Recast the records from the line with "Given: Click the Cut scissors icon" up to and including the line with "will (x=948, y=88)." as a JSON list of strings, one string per line, leaving out blank lines.

Records for locating described items:
>>>

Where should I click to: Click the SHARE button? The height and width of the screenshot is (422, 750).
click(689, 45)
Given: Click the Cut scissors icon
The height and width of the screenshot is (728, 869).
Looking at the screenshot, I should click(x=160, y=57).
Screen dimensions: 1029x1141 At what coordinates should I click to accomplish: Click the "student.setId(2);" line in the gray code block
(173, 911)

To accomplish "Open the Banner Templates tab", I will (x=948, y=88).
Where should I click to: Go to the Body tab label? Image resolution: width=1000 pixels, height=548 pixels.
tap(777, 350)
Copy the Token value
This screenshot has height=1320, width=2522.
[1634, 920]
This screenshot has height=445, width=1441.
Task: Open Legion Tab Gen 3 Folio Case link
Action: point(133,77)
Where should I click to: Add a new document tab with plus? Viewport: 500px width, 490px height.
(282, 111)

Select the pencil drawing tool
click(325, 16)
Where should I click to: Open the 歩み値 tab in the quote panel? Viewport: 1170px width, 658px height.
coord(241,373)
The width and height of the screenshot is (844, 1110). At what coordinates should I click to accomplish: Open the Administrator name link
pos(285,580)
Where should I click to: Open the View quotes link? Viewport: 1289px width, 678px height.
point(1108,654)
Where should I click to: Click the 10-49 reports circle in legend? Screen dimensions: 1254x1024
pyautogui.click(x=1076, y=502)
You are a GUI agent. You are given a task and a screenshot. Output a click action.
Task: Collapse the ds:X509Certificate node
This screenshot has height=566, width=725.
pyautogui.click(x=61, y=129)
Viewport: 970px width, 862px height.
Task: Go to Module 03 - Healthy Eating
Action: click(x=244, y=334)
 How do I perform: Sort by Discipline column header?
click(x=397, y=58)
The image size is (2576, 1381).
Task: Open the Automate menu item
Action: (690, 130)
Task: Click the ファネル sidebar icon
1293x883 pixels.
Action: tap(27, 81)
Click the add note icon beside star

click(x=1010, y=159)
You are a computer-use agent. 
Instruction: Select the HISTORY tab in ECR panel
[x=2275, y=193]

<<<

WORKED SOLUTION:
[
  "Given: Click the Cut scissors icon",
  "The height and width of the screenshot is (728, 869).",
  "Looking at the screenshot, I should click(x=160, y=57).",
  "Screen dimensions: 1029x1141 At what coordinates should I click to accomplish: Click the \"student.setId(2);\" line in the gray code block",
  "(173, 911)",
  "To accomplish \"Open the Banner Templates tab\", I will (x=948, y=88)."
]